SOMA is a new smartphone app that helps people with acute and chronic pain monitor and track patterns. | Pexels/Pixabay
+ Technology/Innovation
Patient Daily Report | Apr 13, 2023

The new SOMA app can potentially 'build the basis for groundbreaking science that will improve pain treatment'

Neuroscientists at Brown University's Carney Institute for Brain Science have developed a smartphone app for people who are suffering with chronic pain, according to Cision PR Newswire.

The app, SOMA, allows people who have acute and chronic pain to monitor and study patterns in their mood, pain and daily activities. Users can also track which activities influence their pain in positive or negative ways. By collecting information from the app, Carney scientists are exploring treatments that can be delivered through it and be tested in clinical trials.

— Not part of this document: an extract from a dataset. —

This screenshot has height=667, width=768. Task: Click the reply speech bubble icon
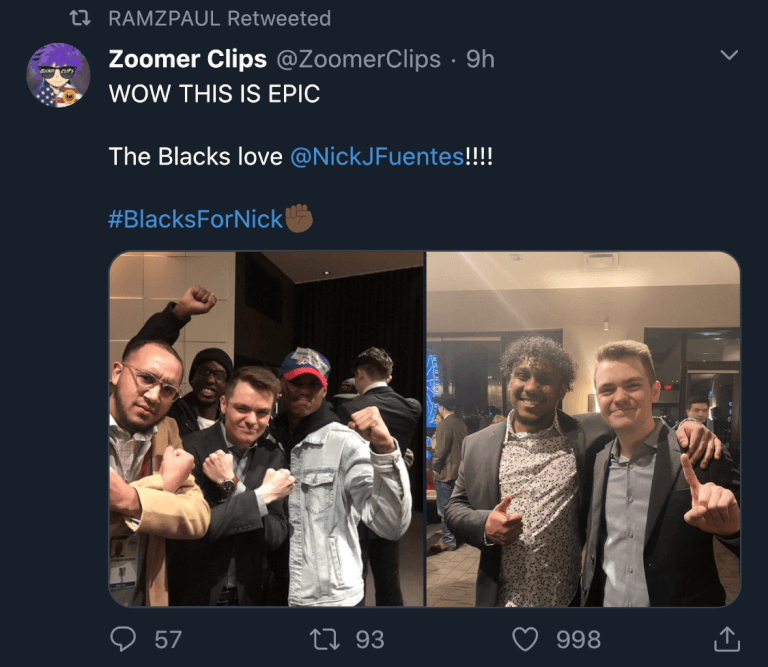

According to the Institute, chronic pain outlasts injuries and illnesses, may last a lifetime and may be resistant to over-the-counter medications. The condition is also incredibly common in the U.S., with one in five adults reporting experiencing pain on most days, if not every day, in 2022. Research suggests that chronic pain may be the result of changes in brain circuits that are involved in learning and memory, but most pain treatments focus exclusively on the periphery instead of the brain.

SOMA is currently available for free download in the App Store and Google Play Store. The app, made possible by the Institute's new Brainstorm Program,  focuses on the role that learning and expectation of pain plays in transitioning from acute to chronic pain.

"With more detailed data gathered from users of SOMA, health care providers will be able to offer precision medical treatments that target the root cause of chronic pain," Cision PR Newswire says.

"We are hoping that SOMA will help many monitor their pain and recovery and build the basis for groundbreaking science that will improve pain treatment," Professor Frederike Petzschner, head of the Psychiatry, Embodiment and Computation Lab at the Carney Institute for Brain Science and primary investigator behind the SOMA project, told Cision PR Newswire.